PARIS (AP) — A French prosecutor says investigators see no links between a man who rammed his car into four soldiers guarding a mosque in the southeastern city of Valence and "a terrorist network or terrorist act."
The man was stopped Friday when a soldier fired and wounded him. France is on high alert after the coordinated attacks by Islamic extremists in Paris on Nov. 13.
Prosecutor Alex Perrin said Saturday "so far it seems to be the act of an individual."
Perrin said the 29-year-old French citizen of Tunisian descent is a practicing Muslim not reported as radicalized. He was not known to the police and justice services and has no psychiatric history.
His motives remain unclear.
Perrin said the man claimed in confused comments that he wanted "to kill soldiers because soldiers kill people."
He notably said "Allahu Akbar," or "God is great," which "shows a link with a certain religiosity," Perrin detailed.
No weapons or explosive devices have been found inside his car.
The man, who is still hospitalized, could be charged in coming days with "attempted murders against persons holding state authority."
The attacker twice rammed his car into the soldiers guarding the main mosque in Valence, the prosecutor said, charging once then putting his car into reverse to try to ram the soldiers again.
The soldiers fired warning shots and then fired to disable the driver, who was hit in the arm and leg. In total, over 30 shots were fired.
One soldier was slightly injured in the leg, and a passerby was hit in the leg by a stray bullet.
France has been in a state of emergency since the Nov. 13 Paris attacks, claimed by the Islamic State group, that killed 130 people and injured hundreds more. The soldiers by the mosque are part of the reinforced security guarding places of worship and other sensitive sites around France.

**Extracted material**
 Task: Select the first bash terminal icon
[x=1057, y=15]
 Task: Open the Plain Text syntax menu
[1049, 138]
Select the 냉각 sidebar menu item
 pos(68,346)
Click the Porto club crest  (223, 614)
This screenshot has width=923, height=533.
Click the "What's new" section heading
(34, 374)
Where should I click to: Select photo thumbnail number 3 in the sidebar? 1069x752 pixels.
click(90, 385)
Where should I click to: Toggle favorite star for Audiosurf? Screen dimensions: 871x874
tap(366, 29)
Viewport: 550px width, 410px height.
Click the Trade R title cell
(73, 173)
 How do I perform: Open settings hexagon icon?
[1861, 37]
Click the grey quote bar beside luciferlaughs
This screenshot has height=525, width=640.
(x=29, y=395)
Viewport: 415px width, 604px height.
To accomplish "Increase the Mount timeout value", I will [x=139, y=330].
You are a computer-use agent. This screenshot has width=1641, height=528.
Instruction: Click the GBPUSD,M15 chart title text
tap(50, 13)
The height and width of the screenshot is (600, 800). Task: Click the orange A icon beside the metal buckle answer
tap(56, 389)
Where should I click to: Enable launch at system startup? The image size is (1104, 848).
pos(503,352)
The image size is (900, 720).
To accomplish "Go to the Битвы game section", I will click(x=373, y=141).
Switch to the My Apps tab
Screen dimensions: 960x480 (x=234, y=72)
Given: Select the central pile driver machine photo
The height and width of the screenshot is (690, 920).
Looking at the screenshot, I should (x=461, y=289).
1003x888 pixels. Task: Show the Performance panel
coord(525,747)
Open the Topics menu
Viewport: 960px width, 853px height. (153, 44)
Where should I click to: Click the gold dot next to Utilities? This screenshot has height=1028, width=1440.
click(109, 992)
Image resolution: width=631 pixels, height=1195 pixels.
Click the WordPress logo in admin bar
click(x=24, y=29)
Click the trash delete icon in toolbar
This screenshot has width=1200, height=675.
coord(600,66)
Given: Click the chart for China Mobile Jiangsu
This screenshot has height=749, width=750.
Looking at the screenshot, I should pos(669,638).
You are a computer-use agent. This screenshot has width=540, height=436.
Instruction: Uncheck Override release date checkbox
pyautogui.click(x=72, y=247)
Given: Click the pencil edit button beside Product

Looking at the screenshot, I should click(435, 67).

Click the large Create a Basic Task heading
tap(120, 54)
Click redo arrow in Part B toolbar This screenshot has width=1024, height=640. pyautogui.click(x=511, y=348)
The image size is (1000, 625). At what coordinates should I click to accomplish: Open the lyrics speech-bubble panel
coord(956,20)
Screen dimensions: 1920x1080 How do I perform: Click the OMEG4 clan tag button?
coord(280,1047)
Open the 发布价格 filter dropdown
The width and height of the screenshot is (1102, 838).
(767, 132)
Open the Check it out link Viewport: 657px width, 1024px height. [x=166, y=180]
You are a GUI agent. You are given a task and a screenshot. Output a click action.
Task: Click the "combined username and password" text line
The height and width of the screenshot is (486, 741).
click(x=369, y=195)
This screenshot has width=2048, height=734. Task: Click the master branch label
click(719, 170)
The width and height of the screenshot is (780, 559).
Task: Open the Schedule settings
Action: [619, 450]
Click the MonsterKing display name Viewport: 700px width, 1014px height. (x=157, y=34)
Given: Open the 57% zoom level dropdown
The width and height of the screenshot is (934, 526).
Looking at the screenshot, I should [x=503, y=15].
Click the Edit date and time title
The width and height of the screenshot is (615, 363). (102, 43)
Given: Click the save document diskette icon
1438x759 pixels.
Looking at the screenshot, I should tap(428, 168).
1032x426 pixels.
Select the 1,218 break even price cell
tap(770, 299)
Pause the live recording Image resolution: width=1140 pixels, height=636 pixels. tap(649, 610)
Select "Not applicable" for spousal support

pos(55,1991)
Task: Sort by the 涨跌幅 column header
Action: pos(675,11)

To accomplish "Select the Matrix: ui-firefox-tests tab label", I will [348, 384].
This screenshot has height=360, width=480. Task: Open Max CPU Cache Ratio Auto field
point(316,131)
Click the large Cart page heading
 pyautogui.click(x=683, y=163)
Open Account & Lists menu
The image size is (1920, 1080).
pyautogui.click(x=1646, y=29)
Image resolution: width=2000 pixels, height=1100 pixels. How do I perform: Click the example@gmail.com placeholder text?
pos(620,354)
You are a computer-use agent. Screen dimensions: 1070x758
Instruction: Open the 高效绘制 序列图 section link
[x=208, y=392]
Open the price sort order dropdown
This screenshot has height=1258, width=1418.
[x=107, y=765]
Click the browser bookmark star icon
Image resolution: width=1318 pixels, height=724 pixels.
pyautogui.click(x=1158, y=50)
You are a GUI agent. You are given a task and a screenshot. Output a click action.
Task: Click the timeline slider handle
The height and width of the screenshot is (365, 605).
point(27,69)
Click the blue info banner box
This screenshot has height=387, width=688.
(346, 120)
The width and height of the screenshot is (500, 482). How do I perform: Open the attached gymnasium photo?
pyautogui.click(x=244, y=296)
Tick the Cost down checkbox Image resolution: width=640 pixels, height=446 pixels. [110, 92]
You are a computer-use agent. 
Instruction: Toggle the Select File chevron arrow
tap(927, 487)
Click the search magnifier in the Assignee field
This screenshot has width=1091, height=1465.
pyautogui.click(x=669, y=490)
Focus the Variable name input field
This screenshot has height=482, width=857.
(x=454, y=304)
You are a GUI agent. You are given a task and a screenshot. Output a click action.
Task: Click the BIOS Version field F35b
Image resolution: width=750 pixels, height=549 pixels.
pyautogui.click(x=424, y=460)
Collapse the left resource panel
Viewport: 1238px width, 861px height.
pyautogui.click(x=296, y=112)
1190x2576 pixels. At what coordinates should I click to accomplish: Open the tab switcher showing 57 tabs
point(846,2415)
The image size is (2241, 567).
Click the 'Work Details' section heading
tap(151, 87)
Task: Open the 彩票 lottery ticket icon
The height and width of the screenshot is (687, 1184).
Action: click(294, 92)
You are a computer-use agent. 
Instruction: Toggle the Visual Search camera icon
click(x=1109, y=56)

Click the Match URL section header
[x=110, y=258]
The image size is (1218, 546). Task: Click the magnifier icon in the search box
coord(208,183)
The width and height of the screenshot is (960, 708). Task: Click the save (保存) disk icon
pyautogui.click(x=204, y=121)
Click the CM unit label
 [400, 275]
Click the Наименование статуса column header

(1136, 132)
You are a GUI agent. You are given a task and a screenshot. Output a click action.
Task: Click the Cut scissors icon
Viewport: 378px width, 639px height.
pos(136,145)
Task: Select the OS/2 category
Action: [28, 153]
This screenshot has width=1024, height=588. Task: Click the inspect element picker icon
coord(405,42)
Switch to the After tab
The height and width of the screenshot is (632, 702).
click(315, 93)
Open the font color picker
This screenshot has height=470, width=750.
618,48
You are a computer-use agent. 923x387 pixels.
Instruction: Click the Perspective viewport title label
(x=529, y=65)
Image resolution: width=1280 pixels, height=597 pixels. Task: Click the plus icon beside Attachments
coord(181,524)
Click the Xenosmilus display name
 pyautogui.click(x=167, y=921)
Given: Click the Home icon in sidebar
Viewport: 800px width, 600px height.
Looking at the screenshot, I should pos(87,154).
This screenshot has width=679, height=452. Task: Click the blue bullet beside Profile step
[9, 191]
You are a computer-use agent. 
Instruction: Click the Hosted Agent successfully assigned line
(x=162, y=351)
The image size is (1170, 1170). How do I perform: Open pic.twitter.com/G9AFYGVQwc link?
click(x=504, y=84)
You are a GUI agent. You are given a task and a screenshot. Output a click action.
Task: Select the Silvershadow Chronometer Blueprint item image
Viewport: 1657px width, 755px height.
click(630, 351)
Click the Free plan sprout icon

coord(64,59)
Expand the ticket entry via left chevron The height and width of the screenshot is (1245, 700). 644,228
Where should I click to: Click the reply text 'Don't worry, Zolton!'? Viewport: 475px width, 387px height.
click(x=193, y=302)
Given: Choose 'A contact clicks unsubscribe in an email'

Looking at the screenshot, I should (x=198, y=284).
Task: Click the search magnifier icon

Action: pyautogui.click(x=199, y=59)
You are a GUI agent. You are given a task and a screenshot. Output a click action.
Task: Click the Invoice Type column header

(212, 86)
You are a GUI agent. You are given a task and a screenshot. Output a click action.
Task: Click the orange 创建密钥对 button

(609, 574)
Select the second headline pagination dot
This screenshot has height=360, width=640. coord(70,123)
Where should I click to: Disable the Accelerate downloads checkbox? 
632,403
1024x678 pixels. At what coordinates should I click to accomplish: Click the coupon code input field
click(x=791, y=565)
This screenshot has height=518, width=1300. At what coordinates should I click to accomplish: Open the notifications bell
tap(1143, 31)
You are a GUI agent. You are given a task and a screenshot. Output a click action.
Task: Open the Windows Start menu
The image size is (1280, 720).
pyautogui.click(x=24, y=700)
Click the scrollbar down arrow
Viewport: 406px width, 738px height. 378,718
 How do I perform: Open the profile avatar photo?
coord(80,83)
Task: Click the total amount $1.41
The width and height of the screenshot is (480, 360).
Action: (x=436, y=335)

**Assignment**
Can you reproduce the full news report above on the car attack at the Valence mosque, word for word?

**Task response**
PARIS (AP) — A French prosecutor says investigators see no links between a man who rammed his car into four soldiers guarding a mosque in the southeastern city of Valence and "a terrorist network or terrorist act."
The man was stopped Friday when a soldier fired and wounded him. France is on high alert after the coordinated attacks by Islamic extremists in Paris on Nov. 13.
Prosecutor Alex Perrin said Saturday "so far it seems to be the act of an individual."
Perrin said the 29-year-old French citizen of Tunisian descent is a practicing Muslim not reported as radicalized. He was not known to the police and justice services and has no psychiatric history.
His motives remain unclear.
Perrin said the man claimed in confused comments that he wanted "to kill soldiers because soldiers kill people."
He notably said "Allahu Akbar," or "God is great," which "shows a link with a certain religiosity," Perrin detailed.
No weapons or explosive devices have been found inside his car.
The man, who is still hospitalized, could be charged in coming days with "attempted murders against persons holding state authority."
The attacker twice rammed his car into the soldiers guarding the main mosque in Valence, the prosecutor said, charging once then putting his car into reverse to try to ram the soldiers again.
The soldiers fired warning shots and then fired to disable the driver, who was hit in the arm and leg. In total, over 30 shots were fired.
One soldier was slightly injured in the leg, and a passerby was hit in the leg by a stray bullet.
France has been in a state of emergency since the Nov. 13 Paris attacks, claimed by the Islamic State group, that killed 130 people and injured hundreds more. The soldiers by the mosque are part of the reinforced security guarding places of worship and other sensitive sites around France.